### STORED ROWS:
--------------------------------

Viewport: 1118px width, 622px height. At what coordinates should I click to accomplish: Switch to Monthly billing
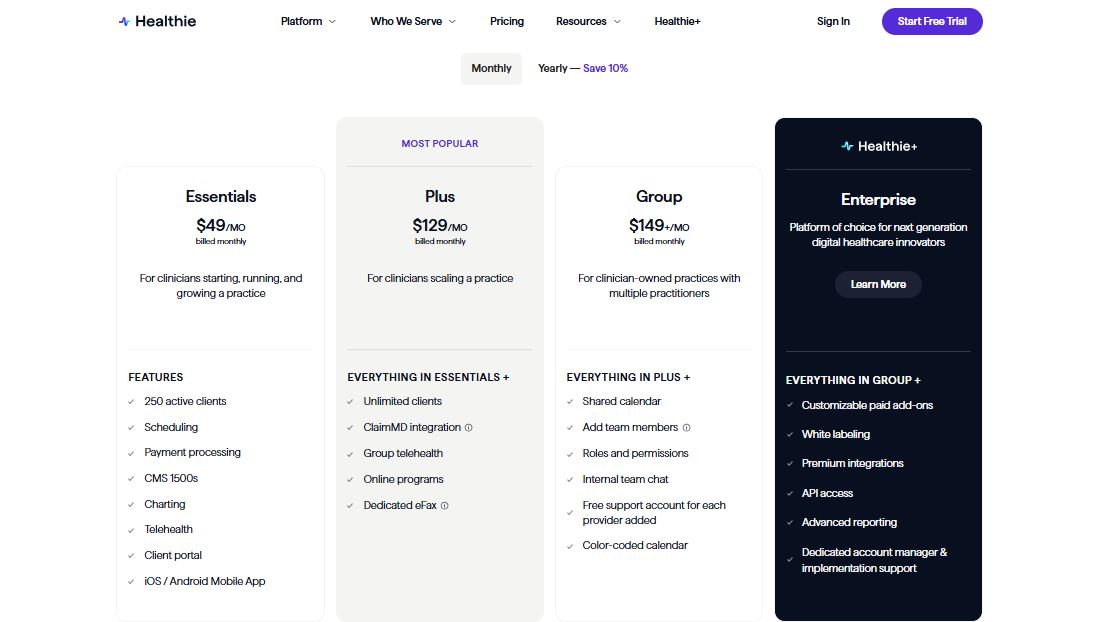pyautogui.click(x=491, y=69)
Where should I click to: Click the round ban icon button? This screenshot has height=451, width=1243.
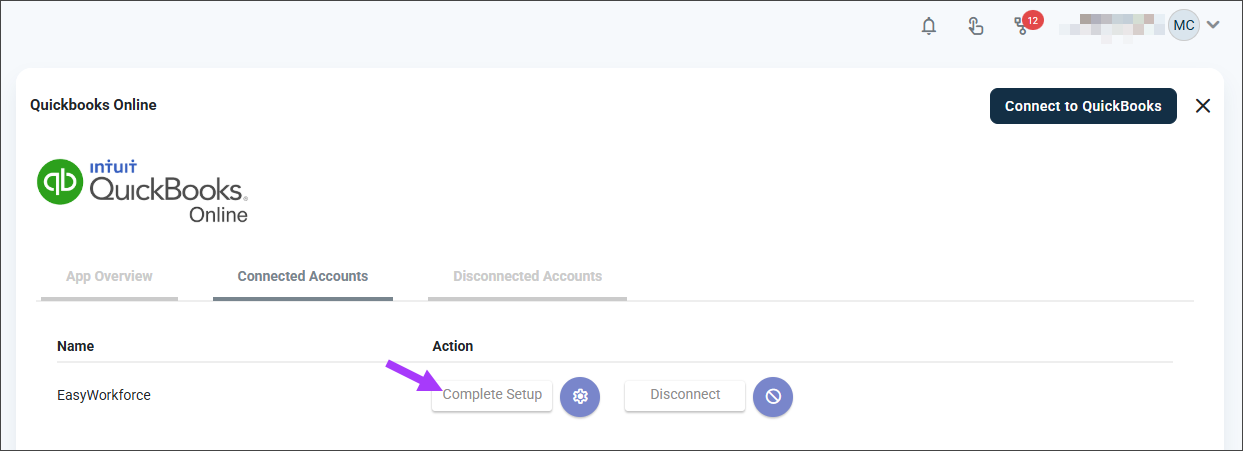[x=773, y=397]
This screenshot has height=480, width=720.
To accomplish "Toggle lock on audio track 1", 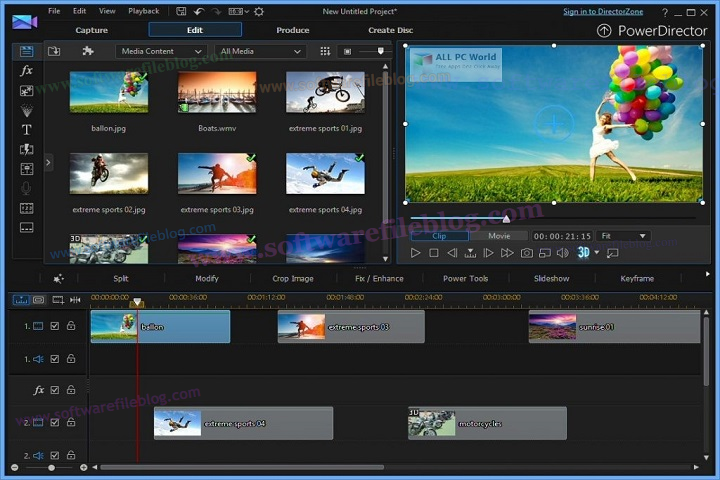I will pos(71,359).
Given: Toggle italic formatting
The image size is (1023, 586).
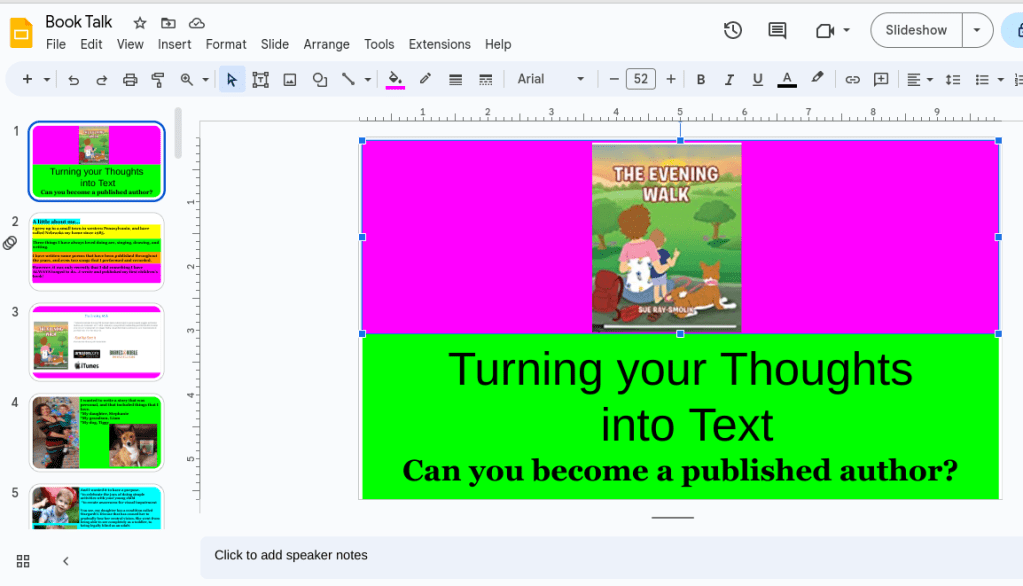Looking at the screenshot, I should click(x=729, y=80).
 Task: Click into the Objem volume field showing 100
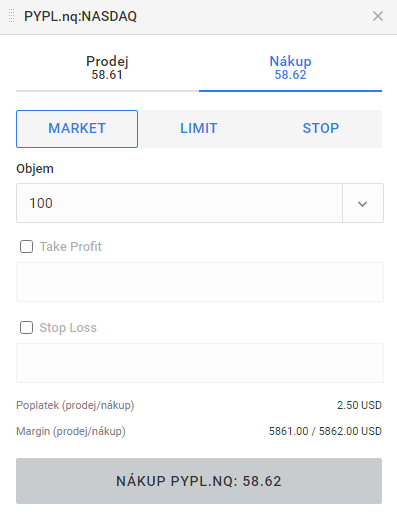pos(179,203)
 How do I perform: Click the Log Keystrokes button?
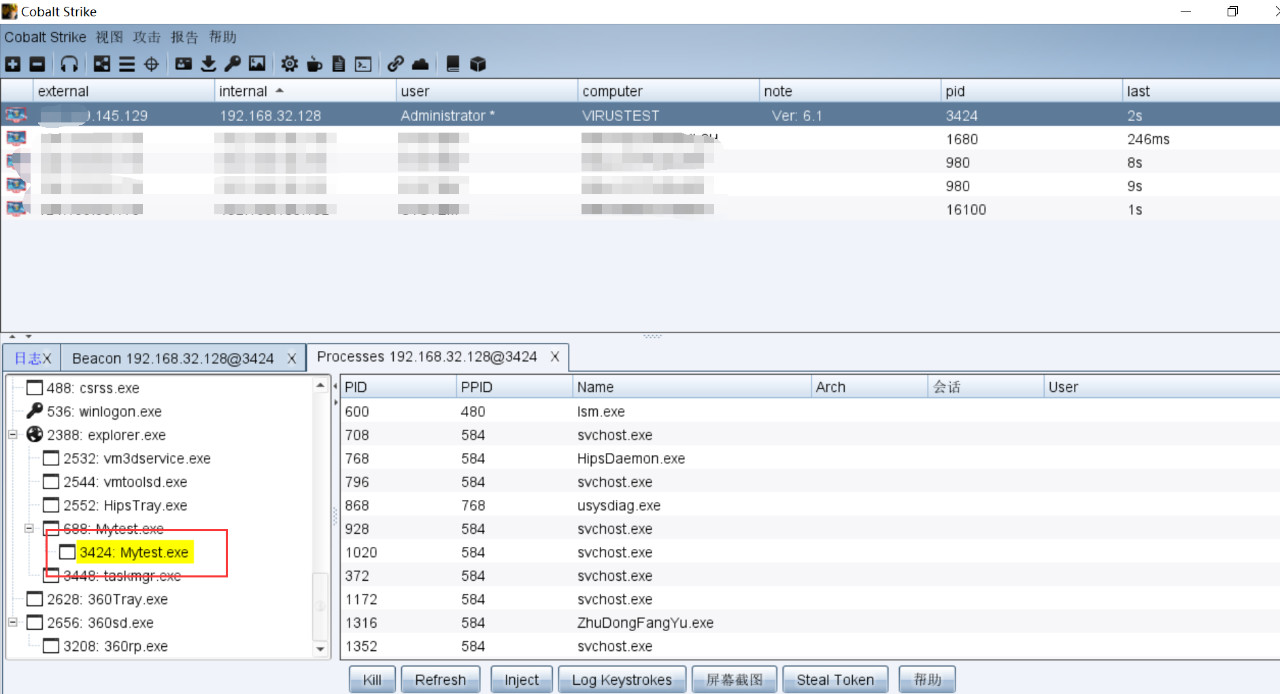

--------------------------------

### STATED TASK:
Put the entries from the line with "Given: Toggle italic formatting" to the end of the entries into a numbered list, leaving out blank lines and pictures.

### ANSWER FOR THE TASK:
1. Given: Toggle italic formatting
2. The image size is (1023, 586).
3. Looking at the screenshot, I should click(x=729, y=80).
4.  Task: Click into the Objem volume field showing 100
5. pos(179,203)
6.  How do I perform: Click the Log Keystrokes button?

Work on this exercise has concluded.